This week we’re featuring Elegies for the Brokenhearted, by Christie Hodgen. Published this year by W.W. Norton, Elegies is Hodgen’s third book. She is also the author of the novel Hello, I Must be Going, and the story collection A Jeweler’s Eye for Flaw, which won the 2001 AWP Award in Short Fiction. In her recent review of Hodgen’s new novel, contributor Carolyn Gan writes:

How do we honor the dead? Since ancient Greece, poets have answered that question with elegies, those mournful, incantatory poems that attempt to make sense of loss.

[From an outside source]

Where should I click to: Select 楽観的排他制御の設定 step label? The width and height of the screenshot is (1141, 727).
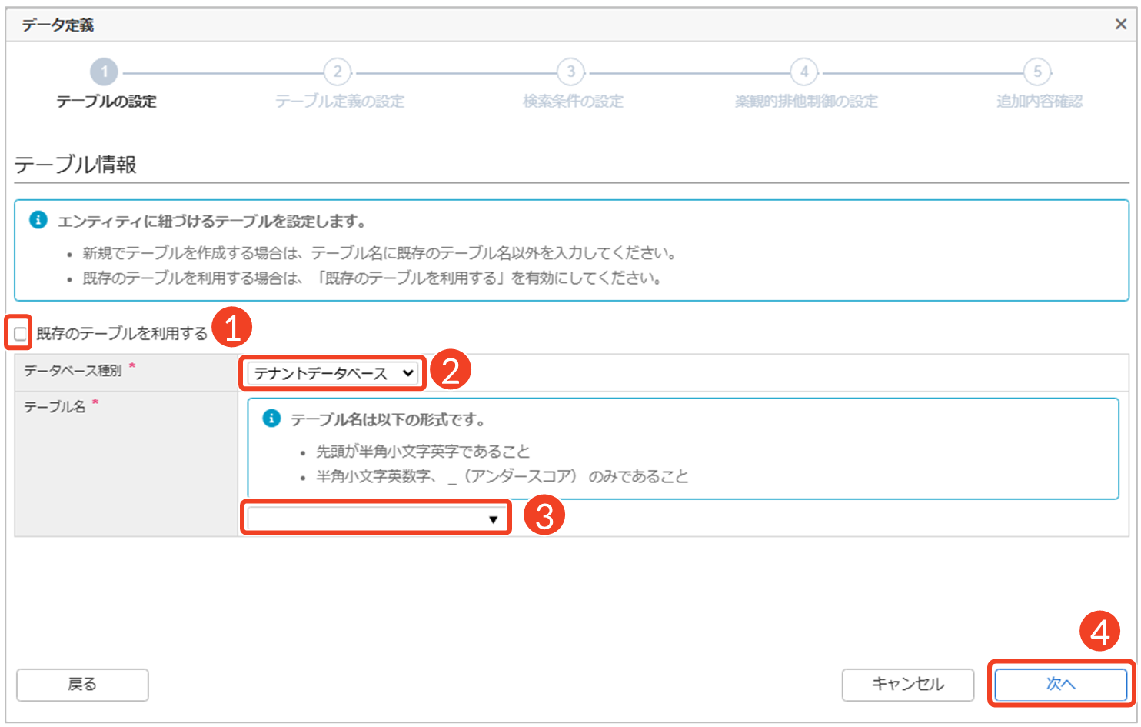click(806, 102)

Pushcart Prize-winning author Christie Hodgen follows suit in her third book, Elegies for the Brokenhearted (W. W. Norton), a novel comprised of five truly melancholy elegies that are anything but depressing. It’s a stunning portrait of Mary Murphy, a taciturn narrator uprooted so many times in childhood by her serially divorced mother that she weaves her own story through odes to the people she’s lost. Thanks to Hodgen’s buoyant, exuberant prose, what emerges is truly a life shaped by death.

If you’d like to be eligible for this week’s drawing (and all future ones), please visit our Facebook Page and “like” us. As we did last week, we’ll be giving away three copies of this title. To everyone who’s already a fan, thanks again! What we want to do is not only find ways to expand our readership, but also to put books we love in the hands of readers.

So please help us spread the word!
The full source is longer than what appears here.